Once the pleasure subsides and I’m left in a pit of post coital bliss I curl my knees up to my chest and silently pray for him to come for me. I need Jayden here right now, holding me tightly in his arms, embracing me and loving me. I want him here, I want to be his. Forever.
Come to me, Jayden, be my hero for real… please.
14
Jayden
“Fucking hell.” I hang up the phone to Savannah with even more panic than before. “That was nuts.”
“Who was it?” Pippa eyes me curiously. “You look all flushed in the face. Are you stressed out?”
She sits across from me at the table which has become our usual. Every time we meet up, that has been a lot recently while we try to work out who Hank Fry is, we come here and sit at this exact table.
“You won’t believe this.” I shake my head hardly believing it myself. “It was Savannah, asking me to get her out. She said that they aren’t helping her there because Bryan is controlling them and she’s on a lot of meds.”
“Oh God.” Pippa’s head rolls into her hands. “I knew this was a mistake. I just wanted to do the right thing for my friend. Now she’s stuck in hell, and she isn’t struggling with mental health either. Well, I suppose she might have depression and anxiety, but she isn’t wrong about what happened with Peter.”
“So, what do you think we should do?” I give her an expectant look. “What do we do now?”
“I don’t know how, but I think we should go and get her. It mustn’t be doing her any good.”
“Okay.” I nod, agreeing with her. “We need to help her escape. She might know this
Hank too.”
“Oh yeah. Good point.” Pippa’s face lights up then falls again. “Oh, but how will we do it?”
I tap my fingers on the table thoughtfully. There has to be a way. “I know we aren’t family, but couldn’t we just sign her out? Take responsibility for her? Or does it have to be Bryan who gets her out?”
“I don’t know.” Pippa shrugs helplessly. “I don’t know anything about it really.”
“No, me neither.” I bang my fingers harder. “Maybe I know someone who does.”
“You do?” She narrows her eyes at me. “Why would you know someone who does?”
“I have this vague memory of Tommy, the guy I live with in barracks, telling me about his mom once struggling with something similar. Or maybe it was his grandmother, he doesn’t talk much so it’s hard to wade through what he’s actually saying sometimes. Anyway, I don’t think it’ll hurt to call him, do you?”
“No, God, by this point I would even fucking ring Bryan…” She shakes her head. “Although maybe not, because if he is in on this then I just helped him out massively by suggesting that he take Savannah to where she is.

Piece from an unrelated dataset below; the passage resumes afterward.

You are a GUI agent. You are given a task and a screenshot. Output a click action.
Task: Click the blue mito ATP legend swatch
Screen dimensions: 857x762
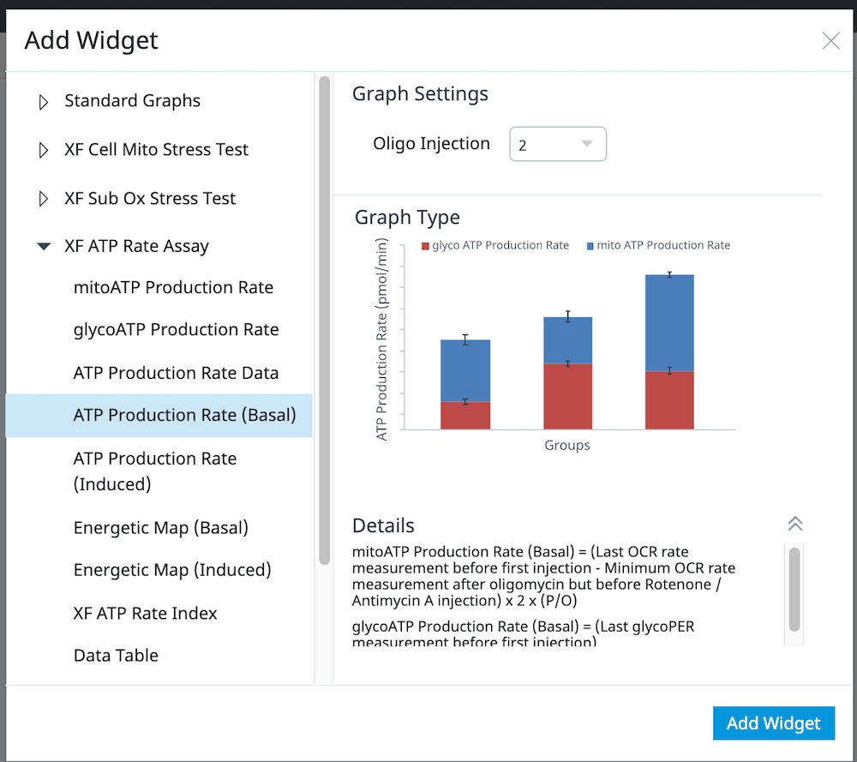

He’s probably so happy that she’s locked away in a place where she’s drugged up to her eyeballs and everyone has the confirmation that everything he’s saying is the truth. She really is mental, oh, poor him!”
Urgh, I can’t think about that asshole Bryan without temper burning brightly. I fear for the day I actually see him and I end up wrapping my hands around his stupid throat to choke the life out of him. I know I want to!
“Right.” I shake my head, getting rid of any unhelpful murderous thoughts. “I’ll call Tommy now.” I press the cell phone to my ear and listen to the ringing sound. I’m so out of whack with the schedule that I don’t even know where he’ll be right now but I’m too desperate to wait. I need him right now.